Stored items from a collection
● ● ● ● ●

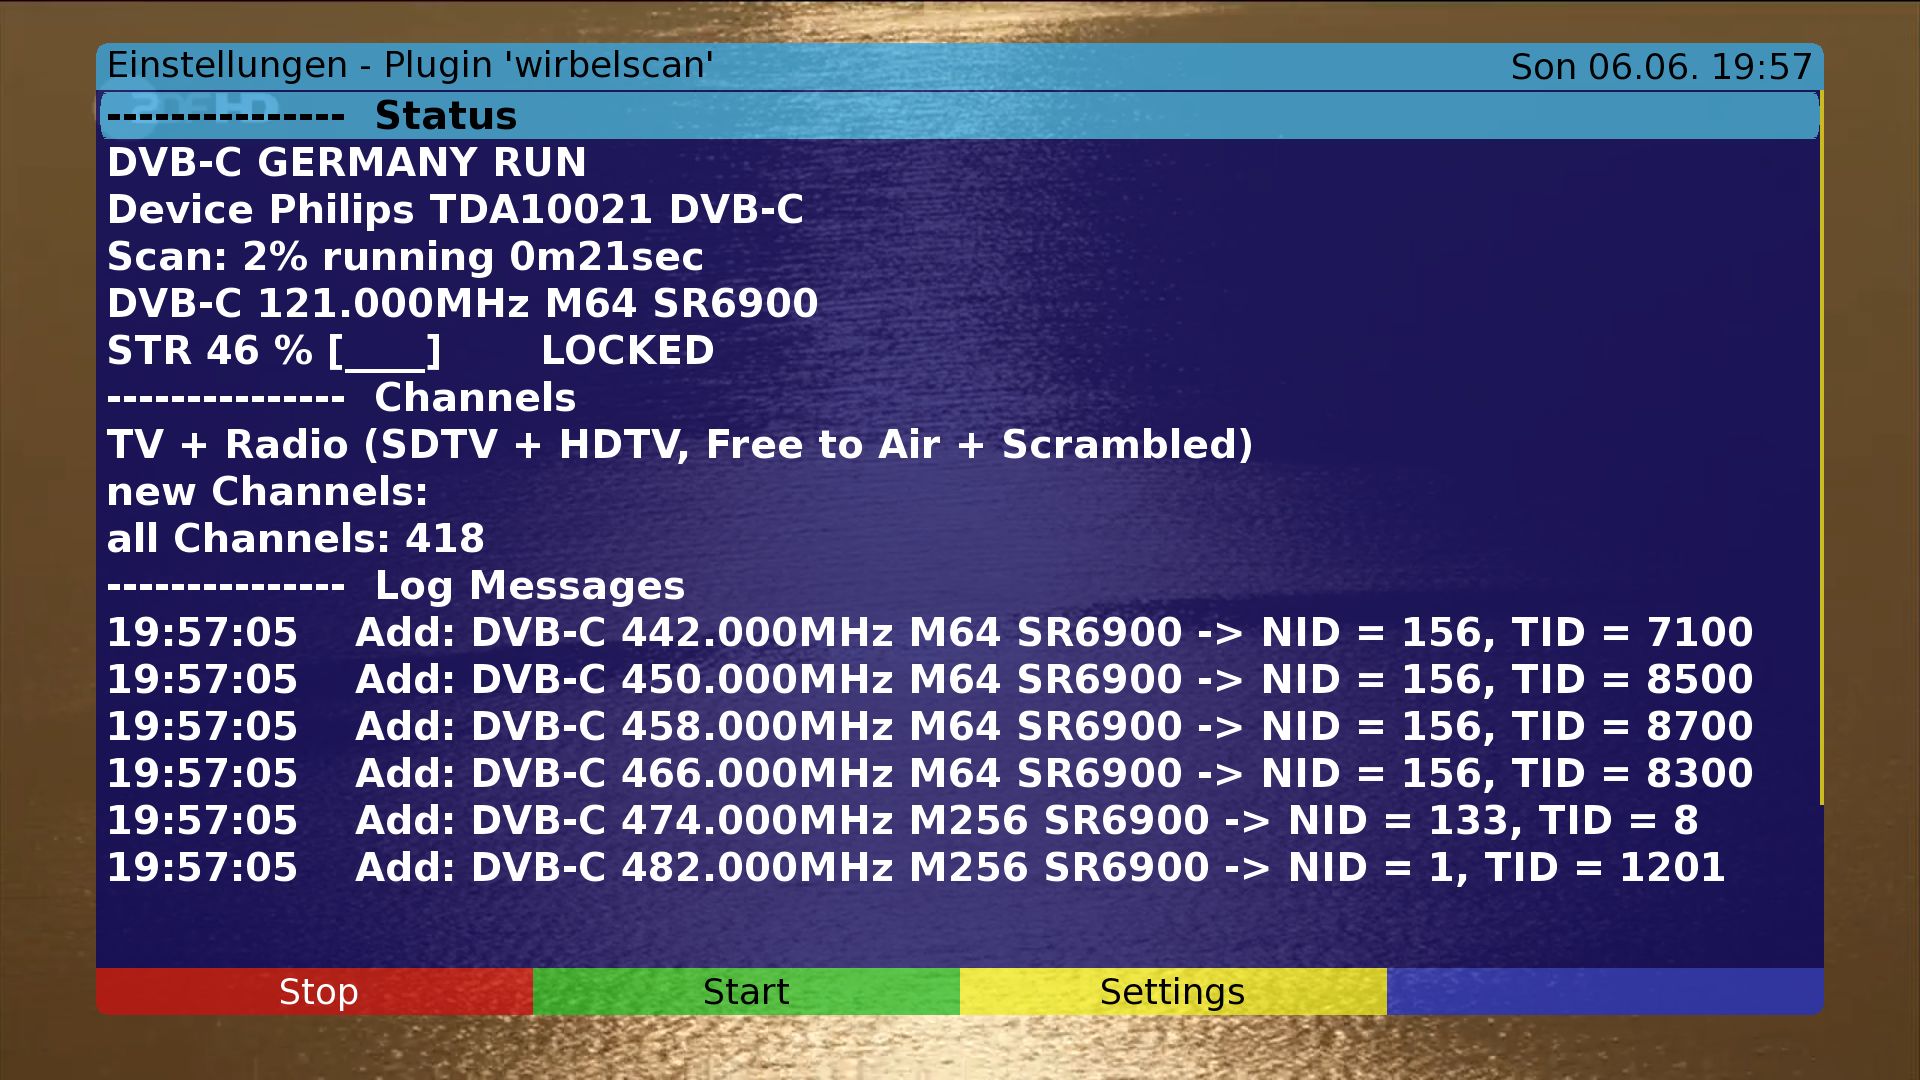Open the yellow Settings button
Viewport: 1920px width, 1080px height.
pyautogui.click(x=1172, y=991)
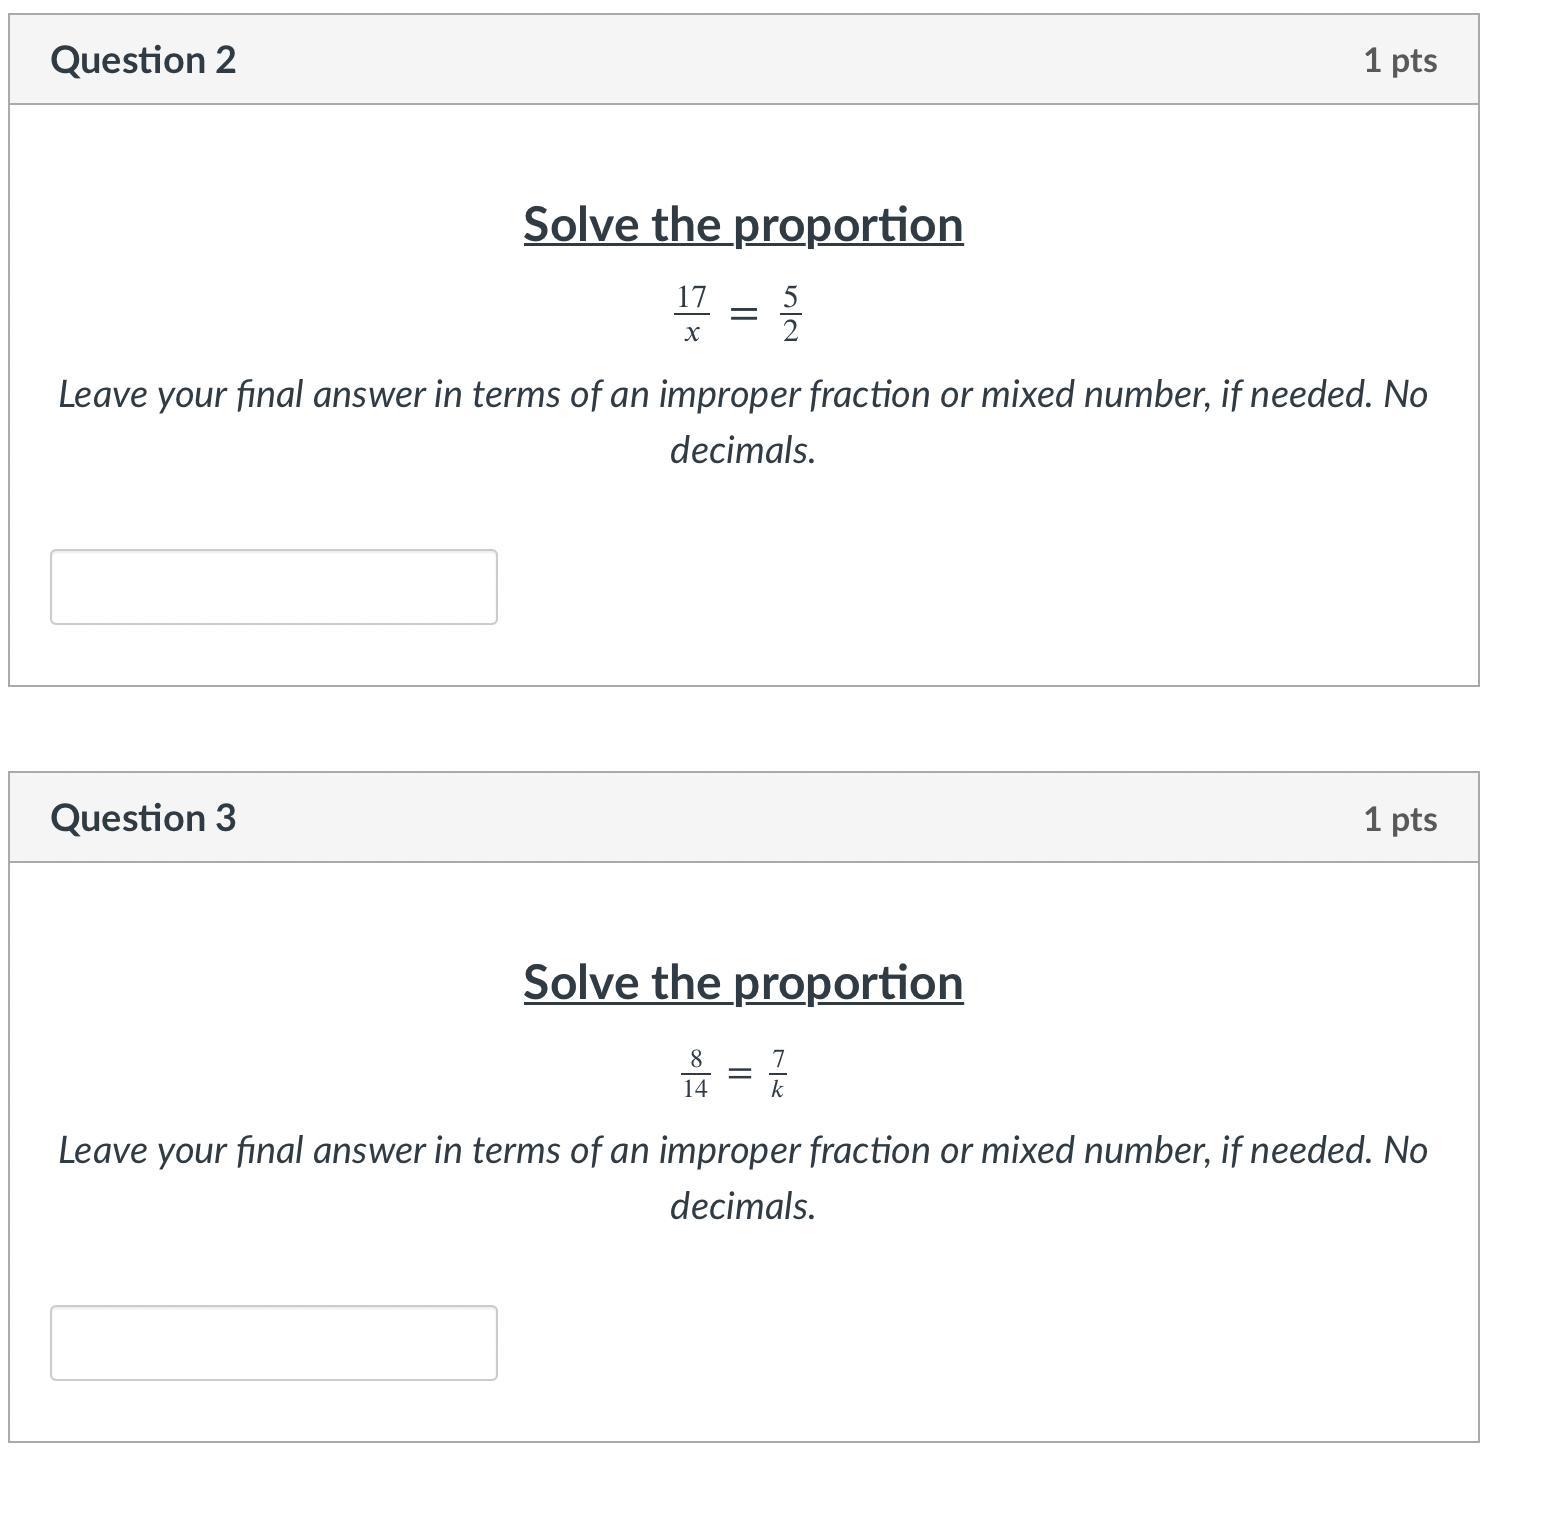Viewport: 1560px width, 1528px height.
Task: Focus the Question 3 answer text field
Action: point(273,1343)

● ● ● ● ●

* Prompt *
Write out the items again, swapping every "Viewport" for "Window" and keeping everything else the same. Leave the pictures out.

* Full solution *
Open the yellow Settings button
Window: 1920px width, 1080px height.
pyautogui.click(x=1172, y=991)
Window: 1560px width, 1528px height.
Task: Focus the Question 3 answer text field
Action: point(273,1343)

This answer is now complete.